Dec 7, 2012

What will land me in a psyche ward...

I never talk about the fact that I don't have a boyfriend or a family close by unless asked about it. I mean there's not much to say really, it is what it is, and when I do talk about it I mostly say it's ok, that I'm ok with it. The thing is that mostly I am fine with it. I have my friends, I talk to my family a lot (thank you Skype!) and I spend a lot of time at my job which I love. The problem is (as always!) when the balance goes missing. These last couple of weeks the balance has been completely off. Twice I've been on the verge of tears at work from pure exhaustion (and frustration) and at home the tears come way to often for no particular reason (a sentimental post on a blog, a sappy movie or a song that brings out memories). I know what it is, I know I'm not depressed or sad or anything else weird, I'm just tired. I need to sleep. I need to have day when I don't get up at 6 in the morning. I need a day where I can walk outside while the sun is still out. I need a weekend. Yes, something that simple. And I need to have a social life. I can feel myself slowly going insane by not having at least one conversation a day that isn't about coughing, seizures and babies losing weigh.

These are the times when I get the point of having someone to come home to, not that I don't get it otherwise but these periods really emphasize the fact that people weren't meant to live alone. I miss someone to bitch to when I get home, someone to tell a funny story to about a kid at work and someone who tells me about their day and their problems. I need another persons perspective. I need someone that I care enough about to make dinner to and put a smile on for. Instead of grumpily nuking frozen dinners and throwing myself on the couch to watch whatever I can find on Netflix just to not go to bed at six in the evening.

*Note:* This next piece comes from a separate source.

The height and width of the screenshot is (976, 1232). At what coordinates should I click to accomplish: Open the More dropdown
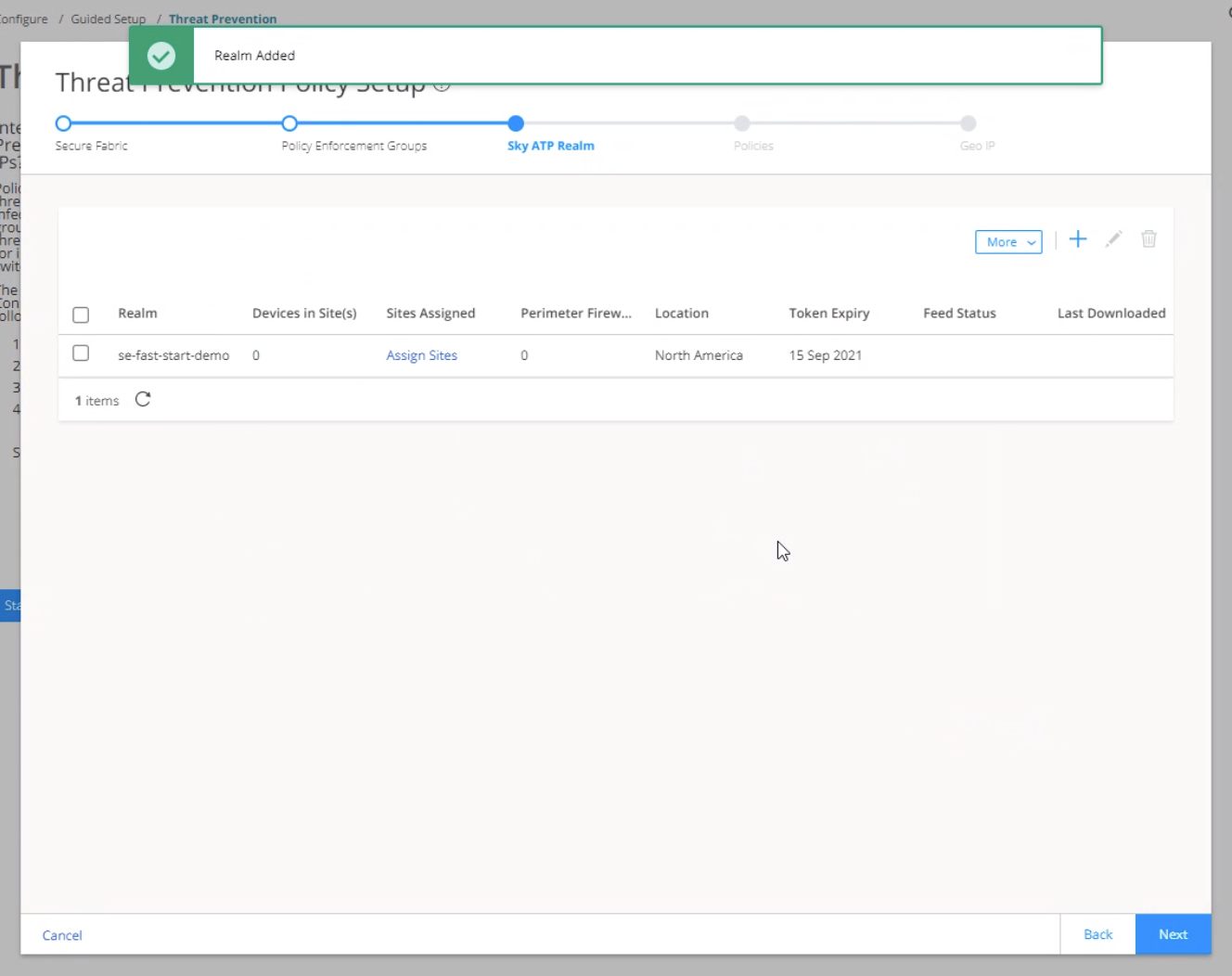1008,242
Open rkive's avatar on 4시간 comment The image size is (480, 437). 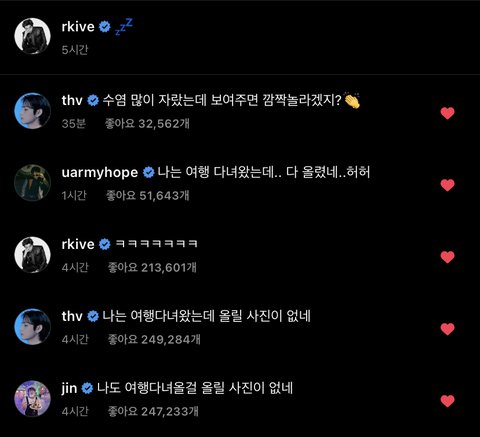tap(32, 255)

It sounds horrible and pathetic when I put all in black and white but I need to write it down, I need to see it to realize and understand that it's not an ok way to live your life and that I need to do something about it. Today I met a friend for coffee after work. You might think it's a small thing but to me it's huge. It made my day. I felt that neglected part of me brighten up. I got to vent and talk, and then I got to listen and feel my problems disappear in the presence of someone else's. I got perspective.

I love my job, every single day I love it. This is an unusually unfortunate period where everything that can get messed up has gotten messed up with the planning of our shifts and somehow it's mostly fallen on me to pick up the extra shifts and hours. I thought nothing could ever change the way I feel about work, that I could put as many hours in as necessary, that I loved it enough to just keep going. I know that it's a naive thought now. I need to get away from it to be able to keep coming back, and I'm not talking about vacation or a long break - I just need a weekend. One alarm-free, breakfast at noon, window shopping, book reading, market going, flower buying, clothes washing blissfully unplanned weekend. Unfortunately I'll have to wait a while for one of those weekends, but hey, at least I love what I do after I'm done forcing myself out of bed.